SOUTH EUCLID, Ohio — An Ohio man ordered to spend five hours at a street corner with a sign declaring he’s a bully says his sentence was unfair and the judge who gave it to him ruined his life.
The Northeast Ohio Media Group reports that 62-year-old Edmond Aviv for the most part ignored honking horns and people who stopped by to talk with him Sunday in South Euclid.
But he wasn’t happy with the punishment, saying, “The judge destroyed me” and “This isn’t fair at all.”
The judge ordered the sign to say: “I AM A BULLY.”
Aviv had pleaded no contest to a misdemeanor disorderly conduct charge. A neighbor said he had bullied her and her disabled children for the past 15 years.
A court probation officer monitored Aviv on Sunday.
Municipal Court Judge Gayle Williams-Byers ordered Aviv to display the sign for five hours Sunday. The judge selected the wording for it: “I AM A BULLY! I pick on children that are disabled, and I am intolerant of those that are different from myself. My actions do not reflect an appreciation for the diverse South Euclid community that I live in.”
Aviv has feuded with his neighbor Sandra Prugh for the past 15 years, court records show. The most recent case stemmed from Aviv being annoyed at the smell coming from Prugh’s dryer vent when she did laundry, according to court records.
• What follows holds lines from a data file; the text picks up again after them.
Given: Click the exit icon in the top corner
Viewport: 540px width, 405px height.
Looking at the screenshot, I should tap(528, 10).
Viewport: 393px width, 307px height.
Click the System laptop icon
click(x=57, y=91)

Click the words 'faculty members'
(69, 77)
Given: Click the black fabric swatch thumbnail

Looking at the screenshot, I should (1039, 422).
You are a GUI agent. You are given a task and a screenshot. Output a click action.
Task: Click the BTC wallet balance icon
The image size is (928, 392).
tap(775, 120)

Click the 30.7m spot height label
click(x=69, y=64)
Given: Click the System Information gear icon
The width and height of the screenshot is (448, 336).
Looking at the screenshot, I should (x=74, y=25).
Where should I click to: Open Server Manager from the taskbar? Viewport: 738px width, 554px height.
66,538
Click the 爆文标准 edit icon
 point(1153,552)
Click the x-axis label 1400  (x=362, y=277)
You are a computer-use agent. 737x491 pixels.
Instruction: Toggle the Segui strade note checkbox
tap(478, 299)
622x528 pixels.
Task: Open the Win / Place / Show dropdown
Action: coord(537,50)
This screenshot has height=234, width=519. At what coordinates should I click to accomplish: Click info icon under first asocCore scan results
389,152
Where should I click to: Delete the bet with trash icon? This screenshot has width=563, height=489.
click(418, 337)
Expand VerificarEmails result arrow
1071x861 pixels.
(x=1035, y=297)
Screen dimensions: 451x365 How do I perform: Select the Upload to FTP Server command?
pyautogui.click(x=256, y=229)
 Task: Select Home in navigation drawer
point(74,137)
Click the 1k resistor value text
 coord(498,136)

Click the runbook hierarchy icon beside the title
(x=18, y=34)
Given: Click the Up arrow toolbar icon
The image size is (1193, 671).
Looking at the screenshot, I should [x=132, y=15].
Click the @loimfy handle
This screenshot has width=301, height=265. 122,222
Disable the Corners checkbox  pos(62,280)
In retaliation, Aviv hooked up kerosene to a fan, which blew the smell onto Pugh’s property, the records said.
Prugh has two adult adopted children with developmental disabilities, cerebral palsy and epilepsy; a husband with dementia, and a paralyzed son.
Prugh said in a letter to the court that Aviv had called her an ethnic slur while she was holding her adopted black children, spit on her several times, regularly threw dog feces on her son’s car windshield, and once smeared feces on a wheelchair ramp.
“I am very concerned for the safety of our family,” Prugh wrote in a letter to the court for Aviv’s sentencing. She said she just wants to live in peace.
The judge also ordered Aviv to serve 15 days in jail and to undergo anger management classes and counseling. He also had to submit an apology letter to Prugh.
“I want to express my sincere apology for acting irrationally towards your house and the safety of your children,” Aviv wrote. “I understand my actions could have caused harm but at that time I was not really thinking about it.”